Local traversability assessment in an unmanned ground vehicle : An analysis of mobility on the UGV Husky

Abstract: This thesis project aims to learn and understand more about implementing a path planner to the unmanned ground vehicle (UGV), UGV Husky, specifically its traversability algorithm, and investigate how it could be further improved. A surrounding grid is generated around the UGV where each cell contains information connected to its traversability. The traversability filter is given this information to score how possible it is to traverse to the cell with regard to angular slope, terrain roughness, and step height. The three parameters have each a critical value that works as a limit where if one of the three parameters were to exceed the critical value then the cell would not be estimated to be traversable. The current problem is that their critical value for angular slope, step height, and terrain roughness are decided arbitrarily and mostly through simulation. To solve this problem, formulas are derived that focus on geometrical aspects of a UGV to define the limits in focus on slope and step. The formulas give threshold values applied to the code and are run in simulation. To validate this, hardware experiments are done to compare simulation and reality. This is to observe and learn if the simulations are good representations of reality and if the threshold values are correct. The results show that the thresholds are good estimations of the UGV Husky's limits.

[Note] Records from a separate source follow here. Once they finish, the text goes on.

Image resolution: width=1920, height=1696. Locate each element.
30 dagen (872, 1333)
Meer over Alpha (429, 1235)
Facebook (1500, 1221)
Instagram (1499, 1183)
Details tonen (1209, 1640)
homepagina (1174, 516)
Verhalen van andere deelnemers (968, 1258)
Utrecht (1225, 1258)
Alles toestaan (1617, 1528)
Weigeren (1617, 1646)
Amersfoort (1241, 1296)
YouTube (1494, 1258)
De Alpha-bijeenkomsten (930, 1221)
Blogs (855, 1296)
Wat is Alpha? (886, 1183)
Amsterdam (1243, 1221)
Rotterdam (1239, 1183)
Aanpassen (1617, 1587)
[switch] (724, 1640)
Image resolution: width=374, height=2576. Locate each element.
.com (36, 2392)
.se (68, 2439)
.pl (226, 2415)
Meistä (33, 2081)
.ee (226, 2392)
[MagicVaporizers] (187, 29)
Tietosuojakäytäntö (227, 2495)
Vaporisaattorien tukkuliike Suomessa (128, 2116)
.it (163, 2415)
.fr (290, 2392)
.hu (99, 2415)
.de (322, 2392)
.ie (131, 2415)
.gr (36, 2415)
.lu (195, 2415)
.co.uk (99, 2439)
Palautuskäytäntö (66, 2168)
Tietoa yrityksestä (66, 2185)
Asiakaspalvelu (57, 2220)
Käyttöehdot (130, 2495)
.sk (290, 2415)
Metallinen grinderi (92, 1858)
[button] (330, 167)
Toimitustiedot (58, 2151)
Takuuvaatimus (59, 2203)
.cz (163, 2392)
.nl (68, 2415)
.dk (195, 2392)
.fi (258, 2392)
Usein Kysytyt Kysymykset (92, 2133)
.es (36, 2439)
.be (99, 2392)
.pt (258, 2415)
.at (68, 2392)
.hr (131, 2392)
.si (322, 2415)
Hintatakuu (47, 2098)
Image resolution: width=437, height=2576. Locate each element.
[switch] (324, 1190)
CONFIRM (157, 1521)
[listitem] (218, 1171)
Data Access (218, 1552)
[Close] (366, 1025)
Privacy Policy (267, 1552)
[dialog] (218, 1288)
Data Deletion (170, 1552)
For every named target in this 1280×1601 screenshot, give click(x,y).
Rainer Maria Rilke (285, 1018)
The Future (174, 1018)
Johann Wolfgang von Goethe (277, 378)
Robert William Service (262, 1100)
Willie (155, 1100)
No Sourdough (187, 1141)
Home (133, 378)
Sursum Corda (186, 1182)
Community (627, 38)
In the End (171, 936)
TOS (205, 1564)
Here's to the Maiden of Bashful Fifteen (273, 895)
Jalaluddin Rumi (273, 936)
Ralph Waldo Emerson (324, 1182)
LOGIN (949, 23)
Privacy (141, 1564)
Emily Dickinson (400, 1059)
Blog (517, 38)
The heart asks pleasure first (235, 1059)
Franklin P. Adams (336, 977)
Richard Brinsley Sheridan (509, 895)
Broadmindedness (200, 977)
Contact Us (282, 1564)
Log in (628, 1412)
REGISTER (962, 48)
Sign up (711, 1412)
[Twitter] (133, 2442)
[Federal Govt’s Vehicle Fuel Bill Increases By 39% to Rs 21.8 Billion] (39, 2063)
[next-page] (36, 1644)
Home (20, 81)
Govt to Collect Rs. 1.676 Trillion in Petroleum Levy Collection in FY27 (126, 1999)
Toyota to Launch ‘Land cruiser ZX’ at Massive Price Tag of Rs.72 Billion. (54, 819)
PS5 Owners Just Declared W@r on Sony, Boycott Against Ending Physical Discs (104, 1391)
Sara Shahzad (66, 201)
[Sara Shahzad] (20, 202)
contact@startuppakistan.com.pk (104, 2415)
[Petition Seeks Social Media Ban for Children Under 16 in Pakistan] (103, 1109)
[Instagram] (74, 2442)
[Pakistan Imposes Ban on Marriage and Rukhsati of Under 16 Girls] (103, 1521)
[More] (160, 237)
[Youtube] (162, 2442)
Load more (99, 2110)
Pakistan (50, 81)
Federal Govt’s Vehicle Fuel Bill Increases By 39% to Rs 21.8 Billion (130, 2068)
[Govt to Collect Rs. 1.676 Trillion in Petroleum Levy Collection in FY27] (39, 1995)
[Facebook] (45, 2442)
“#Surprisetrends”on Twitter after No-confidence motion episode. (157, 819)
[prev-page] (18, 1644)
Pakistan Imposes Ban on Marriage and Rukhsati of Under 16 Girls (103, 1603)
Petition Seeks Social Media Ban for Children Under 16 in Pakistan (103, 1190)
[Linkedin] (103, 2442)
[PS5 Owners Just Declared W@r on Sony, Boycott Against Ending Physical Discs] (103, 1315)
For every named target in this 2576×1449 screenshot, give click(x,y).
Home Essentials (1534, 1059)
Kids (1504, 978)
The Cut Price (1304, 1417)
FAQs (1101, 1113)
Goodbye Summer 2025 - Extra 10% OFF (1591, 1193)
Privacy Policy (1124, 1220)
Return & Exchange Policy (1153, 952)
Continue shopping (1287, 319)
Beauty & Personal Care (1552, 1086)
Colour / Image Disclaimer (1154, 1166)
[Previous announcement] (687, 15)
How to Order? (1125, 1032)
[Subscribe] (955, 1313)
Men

This is if one takes into consideration that other important factors are not included or known, such as the ground conditions in the actual experiments. The simulation studies also prove that Gazebo simulations are not good representations of reality to test terrain difficulties because of simplified physical representation, giving unreliable limits. Based on the successful implementation of the geometrically derived threshold values for slope and step, further work could include similarly derived threshold values for terrain roughness, and attempt to optimize the variables that are in the traversability formula.